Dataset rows
>> BEGIN
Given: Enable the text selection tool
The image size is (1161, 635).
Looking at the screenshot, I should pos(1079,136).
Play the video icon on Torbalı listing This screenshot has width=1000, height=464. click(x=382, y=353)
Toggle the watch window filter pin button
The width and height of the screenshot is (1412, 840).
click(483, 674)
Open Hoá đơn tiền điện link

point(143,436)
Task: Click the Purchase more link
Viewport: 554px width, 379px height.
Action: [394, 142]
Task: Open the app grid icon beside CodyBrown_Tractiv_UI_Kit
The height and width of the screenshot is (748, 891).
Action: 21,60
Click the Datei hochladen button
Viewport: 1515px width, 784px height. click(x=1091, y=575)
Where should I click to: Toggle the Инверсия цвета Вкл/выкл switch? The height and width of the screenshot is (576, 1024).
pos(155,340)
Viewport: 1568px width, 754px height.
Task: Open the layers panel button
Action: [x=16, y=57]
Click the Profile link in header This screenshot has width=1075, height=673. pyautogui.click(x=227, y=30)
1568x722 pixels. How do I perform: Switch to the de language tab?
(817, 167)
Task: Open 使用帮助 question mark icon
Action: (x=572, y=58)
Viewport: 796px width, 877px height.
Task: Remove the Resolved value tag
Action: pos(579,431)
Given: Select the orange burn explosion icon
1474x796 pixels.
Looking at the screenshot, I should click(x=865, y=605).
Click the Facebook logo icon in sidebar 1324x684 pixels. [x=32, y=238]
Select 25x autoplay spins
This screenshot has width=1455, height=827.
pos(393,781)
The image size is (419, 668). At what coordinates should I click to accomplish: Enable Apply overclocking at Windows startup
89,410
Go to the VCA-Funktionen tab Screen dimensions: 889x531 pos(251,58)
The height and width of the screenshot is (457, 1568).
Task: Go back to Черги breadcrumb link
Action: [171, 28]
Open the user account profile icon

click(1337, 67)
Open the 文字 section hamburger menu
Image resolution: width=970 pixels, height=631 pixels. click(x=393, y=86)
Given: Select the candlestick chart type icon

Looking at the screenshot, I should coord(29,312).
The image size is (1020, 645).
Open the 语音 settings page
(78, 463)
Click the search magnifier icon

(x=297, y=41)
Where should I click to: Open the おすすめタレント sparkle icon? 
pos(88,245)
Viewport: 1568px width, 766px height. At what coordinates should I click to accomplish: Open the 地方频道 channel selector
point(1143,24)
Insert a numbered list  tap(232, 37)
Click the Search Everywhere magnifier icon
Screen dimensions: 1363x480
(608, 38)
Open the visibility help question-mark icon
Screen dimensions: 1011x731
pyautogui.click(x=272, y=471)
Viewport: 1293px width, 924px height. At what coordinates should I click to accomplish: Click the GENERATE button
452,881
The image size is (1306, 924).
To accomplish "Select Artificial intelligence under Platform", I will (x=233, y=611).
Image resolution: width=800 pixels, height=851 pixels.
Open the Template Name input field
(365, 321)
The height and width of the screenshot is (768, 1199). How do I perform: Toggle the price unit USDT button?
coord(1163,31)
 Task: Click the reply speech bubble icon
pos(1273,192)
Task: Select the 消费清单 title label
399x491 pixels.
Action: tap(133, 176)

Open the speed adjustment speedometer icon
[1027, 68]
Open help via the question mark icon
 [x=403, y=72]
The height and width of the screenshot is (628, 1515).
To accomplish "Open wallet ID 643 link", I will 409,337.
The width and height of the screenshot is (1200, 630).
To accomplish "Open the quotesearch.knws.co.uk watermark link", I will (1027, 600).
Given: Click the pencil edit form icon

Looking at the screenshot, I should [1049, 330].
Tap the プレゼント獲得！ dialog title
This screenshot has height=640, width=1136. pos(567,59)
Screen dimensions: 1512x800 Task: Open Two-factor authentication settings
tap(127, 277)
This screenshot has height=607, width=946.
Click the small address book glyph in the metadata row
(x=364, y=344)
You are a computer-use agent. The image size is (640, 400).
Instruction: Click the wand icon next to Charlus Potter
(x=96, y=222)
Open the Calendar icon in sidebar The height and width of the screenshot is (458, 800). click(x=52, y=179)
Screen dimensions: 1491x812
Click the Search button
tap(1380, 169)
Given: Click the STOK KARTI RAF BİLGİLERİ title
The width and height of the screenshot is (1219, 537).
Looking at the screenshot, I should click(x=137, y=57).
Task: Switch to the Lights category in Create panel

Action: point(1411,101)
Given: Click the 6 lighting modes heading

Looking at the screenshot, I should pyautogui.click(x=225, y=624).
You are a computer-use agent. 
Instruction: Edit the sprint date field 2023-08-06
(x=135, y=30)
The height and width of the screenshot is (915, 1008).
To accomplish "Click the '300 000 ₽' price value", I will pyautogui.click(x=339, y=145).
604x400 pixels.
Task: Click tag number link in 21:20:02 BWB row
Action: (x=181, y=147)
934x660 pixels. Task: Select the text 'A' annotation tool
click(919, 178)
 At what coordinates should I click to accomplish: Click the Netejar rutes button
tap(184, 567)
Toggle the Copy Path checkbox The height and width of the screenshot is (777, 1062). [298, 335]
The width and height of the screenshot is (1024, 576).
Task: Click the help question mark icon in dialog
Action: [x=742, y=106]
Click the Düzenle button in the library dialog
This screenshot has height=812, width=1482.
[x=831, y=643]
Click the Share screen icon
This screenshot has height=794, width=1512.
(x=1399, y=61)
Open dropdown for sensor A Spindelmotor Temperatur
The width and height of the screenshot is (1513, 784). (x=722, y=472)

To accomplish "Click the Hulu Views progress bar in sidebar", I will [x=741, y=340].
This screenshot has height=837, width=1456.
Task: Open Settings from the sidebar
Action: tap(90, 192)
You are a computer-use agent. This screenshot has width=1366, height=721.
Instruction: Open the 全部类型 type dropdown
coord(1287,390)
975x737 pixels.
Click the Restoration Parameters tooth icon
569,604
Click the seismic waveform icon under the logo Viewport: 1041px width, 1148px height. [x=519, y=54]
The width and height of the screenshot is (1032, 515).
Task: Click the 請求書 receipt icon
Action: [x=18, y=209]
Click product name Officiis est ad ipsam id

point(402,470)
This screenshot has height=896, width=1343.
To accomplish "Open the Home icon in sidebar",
>> END
Direction
In the stretch of the records from the line containing "Open help via the question mark icon" through the line containing "will (1027, 600).", switch "screenshot" to "image". Return only those lines, with everything else unchanged.

Solution for this exercise
Open help via the question mark icon
 [x=403, y=72]
The height and width of the image is (628, 1515).
To accomplish "Open wallet ID 643 link", I will 409,337.
The width and height of the image is (1200, 630).
To accomplish "Open the quotesearch.knws.co.uk watermark link", I will (1027, 600).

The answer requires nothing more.